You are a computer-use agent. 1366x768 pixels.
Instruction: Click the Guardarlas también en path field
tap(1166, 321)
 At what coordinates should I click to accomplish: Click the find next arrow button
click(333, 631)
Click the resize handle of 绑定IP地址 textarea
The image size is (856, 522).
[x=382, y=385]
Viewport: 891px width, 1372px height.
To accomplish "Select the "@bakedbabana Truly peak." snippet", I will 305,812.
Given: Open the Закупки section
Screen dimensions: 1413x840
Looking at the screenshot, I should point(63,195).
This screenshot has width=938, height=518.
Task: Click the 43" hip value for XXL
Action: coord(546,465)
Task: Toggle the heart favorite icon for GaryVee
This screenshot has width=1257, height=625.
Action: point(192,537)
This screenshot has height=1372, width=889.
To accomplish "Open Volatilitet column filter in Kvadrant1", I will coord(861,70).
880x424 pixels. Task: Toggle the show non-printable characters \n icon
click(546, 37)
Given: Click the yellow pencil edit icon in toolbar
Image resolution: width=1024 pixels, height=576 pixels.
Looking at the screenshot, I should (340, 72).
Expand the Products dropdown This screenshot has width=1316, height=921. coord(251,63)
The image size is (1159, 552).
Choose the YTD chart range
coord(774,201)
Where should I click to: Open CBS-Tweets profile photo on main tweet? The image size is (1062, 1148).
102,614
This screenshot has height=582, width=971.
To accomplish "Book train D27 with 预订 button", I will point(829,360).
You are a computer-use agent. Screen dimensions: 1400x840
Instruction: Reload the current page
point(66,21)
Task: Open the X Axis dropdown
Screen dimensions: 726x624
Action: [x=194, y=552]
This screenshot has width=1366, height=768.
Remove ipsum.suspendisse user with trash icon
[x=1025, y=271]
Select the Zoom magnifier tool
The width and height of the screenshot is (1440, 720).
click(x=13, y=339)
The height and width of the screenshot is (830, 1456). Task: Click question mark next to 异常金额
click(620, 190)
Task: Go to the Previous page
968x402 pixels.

WRITTEN TASK :: List each line of the records above that contains the word "with", copying every such line in full.

OUTPUT OF THE EXERCISE ::
To accomplish "Book train D27 with 预订 button", I will point(829,360).
Remove ipsum.suspendisse user with trash icon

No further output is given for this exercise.